_ABOUT THIS EXERCISE:_
If a line of the data below holds the string "computer", copy it.

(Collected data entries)
——————————
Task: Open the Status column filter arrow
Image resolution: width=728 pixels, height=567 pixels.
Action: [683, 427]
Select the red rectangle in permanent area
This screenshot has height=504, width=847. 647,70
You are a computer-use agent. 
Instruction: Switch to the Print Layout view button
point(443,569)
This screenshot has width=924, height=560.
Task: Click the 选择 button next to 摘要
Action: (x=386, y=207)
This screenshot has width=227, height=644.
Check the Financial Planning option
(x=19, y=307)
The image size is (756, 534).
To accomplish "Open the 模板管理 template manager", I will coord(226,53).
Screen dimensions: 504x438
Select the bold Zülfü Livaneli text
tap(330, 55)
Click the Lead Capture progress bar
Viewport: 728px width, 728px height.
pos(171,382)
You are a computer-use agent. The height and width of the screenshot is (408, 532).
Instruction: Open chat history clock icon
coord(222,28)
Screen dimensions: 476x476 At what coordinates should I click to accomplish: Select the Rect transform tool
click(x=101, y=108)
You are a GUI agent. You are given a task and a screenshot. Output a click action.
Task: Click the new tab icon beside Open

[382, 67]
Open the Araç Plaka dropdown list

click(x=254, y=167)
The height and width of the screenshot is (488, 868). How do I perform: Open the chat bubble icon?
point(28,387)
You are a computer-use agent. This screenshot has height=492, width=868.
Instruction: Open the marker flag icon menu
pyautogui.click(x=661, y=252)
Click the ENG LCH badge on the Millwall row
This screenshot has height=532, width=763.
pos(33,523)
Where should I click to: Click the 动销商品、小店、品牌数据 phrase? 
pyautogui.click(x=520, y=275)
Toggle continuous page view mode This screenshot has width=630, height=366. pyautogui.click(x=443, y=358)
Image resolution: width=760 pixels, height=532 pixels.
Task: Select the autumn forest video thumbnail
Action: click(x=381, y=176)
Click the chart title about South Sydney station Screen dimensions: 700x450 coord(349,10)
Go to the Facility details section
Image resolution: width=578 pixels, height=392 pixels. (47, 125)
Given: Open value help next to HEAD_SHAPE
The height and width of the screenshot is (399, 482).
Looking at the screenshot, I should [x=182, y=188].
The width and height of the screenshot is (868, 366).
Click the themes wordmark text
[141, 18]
——————————
_ANSWER SPACE:_
You are a computer-use agent. 
You are a computer-use agent. The height and width of the screenshot is (408, 532).
You are a computer-use agent. This screenshot has height=492, width=868.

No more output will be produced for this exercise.